I have made sure that for each value of "coder" I have just one value of "ID."

my input data structure

I want to transform it into wide format so that I have one row for each ID with the columns positive_coder1 and positive_coder2. This is the reshape code I used.

df_wide <- reshape(df_long, v.names = c("positive"), timevar = "coder", 
                idvar = "ID", direction = "wide", sep = "_")

What I get is this:

my output data structure

There are no NAs in my input data. What am I missing?

Progman
  • 16,827
  • 6
  • 33
  • 48
Chris_S
  • 11
  • 4

1 Answers1

0

The main issue you had is related with the type of your data structure. This is what you need before the reshaping. In this little example you will get one NA as data is only showing a portion but in your real dataset, there would not be issues:

#Transform
df_long <- as.data.frame(df_long)
#Code
df_wide <- reshape(df_long, v.names = c("positive"), timevar = "coder", 
                   idvar = "ID", direction = "wide", sep = "_")

Output:

df_wide
         ID    positive_2     positive_1
1 147256167 True positive False positive
3 147256191 True positive False positive
5 147256290 True positive  True positive
7 147256379 True positive           <NA>

Let's check your error in this way. We will assume that df_long has next classes:

class(df_long)
[1] "tbl_df"     "tbl"        "data.frame"

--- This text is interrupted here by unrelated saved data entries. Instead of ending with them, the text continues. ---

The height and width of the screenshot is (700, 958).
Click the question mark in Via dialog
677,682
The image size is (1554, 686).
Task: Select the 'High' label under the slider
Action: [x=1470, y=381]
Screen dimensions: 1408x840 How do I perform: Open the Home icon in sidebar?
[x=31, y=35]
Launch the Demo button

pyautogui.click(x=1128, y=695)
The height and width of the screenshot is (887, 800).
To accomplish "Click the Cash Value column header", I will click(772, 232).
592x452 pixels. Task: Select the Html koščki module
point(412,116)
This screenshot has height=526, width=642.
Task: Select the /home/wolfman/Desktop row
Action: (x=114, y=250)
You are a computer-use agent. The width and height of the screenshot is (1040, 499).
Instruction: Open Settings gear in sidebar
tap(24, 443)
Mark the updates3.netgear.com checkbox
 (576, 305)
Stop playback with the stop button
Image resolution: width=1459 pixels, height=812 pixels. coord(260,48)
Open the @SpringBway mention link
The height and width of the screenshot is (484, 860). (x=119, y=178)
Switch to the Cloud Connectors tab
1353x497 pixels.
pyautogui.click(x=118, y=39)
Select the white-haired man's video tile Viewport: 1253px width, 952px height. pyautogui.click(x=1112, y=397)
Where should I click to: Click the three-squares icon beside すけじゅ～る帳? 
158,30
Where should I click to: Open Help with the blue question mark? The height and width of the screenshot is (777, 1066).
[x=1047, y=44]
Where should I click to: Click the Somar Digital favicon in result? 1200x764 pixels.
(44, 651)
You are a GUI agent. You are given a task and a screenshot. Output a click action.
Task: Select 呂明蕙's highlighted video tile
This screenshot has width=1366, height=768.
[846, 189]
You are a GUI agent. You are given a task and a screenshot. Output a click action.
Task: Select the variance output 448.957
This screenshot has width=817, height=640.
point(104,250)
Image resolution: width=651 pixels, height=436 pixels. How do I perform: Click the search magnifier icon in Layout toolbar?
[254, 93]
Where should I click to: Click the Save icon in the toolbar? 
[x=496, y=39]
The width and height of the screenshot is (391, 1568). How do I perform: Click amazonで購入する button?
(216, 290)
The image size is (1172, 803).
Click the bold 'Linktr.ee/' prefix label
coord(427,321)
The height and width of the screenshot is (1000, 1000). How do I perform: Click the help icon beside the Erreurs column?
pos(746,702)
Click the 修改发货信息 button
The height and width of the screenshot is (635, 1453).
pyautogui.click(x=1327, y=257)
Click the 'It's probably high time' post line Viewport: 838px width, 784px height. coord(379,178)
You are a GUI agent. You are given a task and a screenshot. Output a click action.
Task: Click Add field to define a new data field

If we apply the reshaping we will get:

df_wide
# A tibble: 4 x 2
  ID        `positive_c(2, 1)`
  <chr>     <chr>             
1 147256167 NA                
2 147256191 NA                
3 147256290 NA                
4 147256379 NA 

Your same output, so the issue is related with tibble class. And using df_long <- as.data.frame(df_long) will alleviate the issue.

Some data used:

#Data
df_long <- structure(list(ID = c("147256167", "147256167", "147256191", 
"147256191", "147256290", "147256290", "147256379"), positive = c("True positive", 
"False positive", "True positive", "False positive", "True positive", 
"True positive", "True positive"), coder = c(2, 1, 2, 1, 2, 1, 
2)), row.names = c(NA, -7L), class = c("tbl_df", "tbl", "data.frame"
))

Having tibbles, you could use some functions from tidyr like these:

library(dplyr)
library(tidyr)
#Code
df_wide <- df_long %>% pivot_wider(names_from = coder,values_from=positive,
                        names_prefix = 'positive_')

With output:

# A tibble: 4 x 3
  ID        positive_2    positive_1    
  <chr>     <chr>         <chr>         
1 147256167 True positive False positive
2 147256191 True positive False positive
3 147256290 True positive True positive 
4 147256379 True positive NA            

Last one can be an option for you as you are mainly using reshape().

Duck
  • 39,058
  • 13
  • 42
  • 84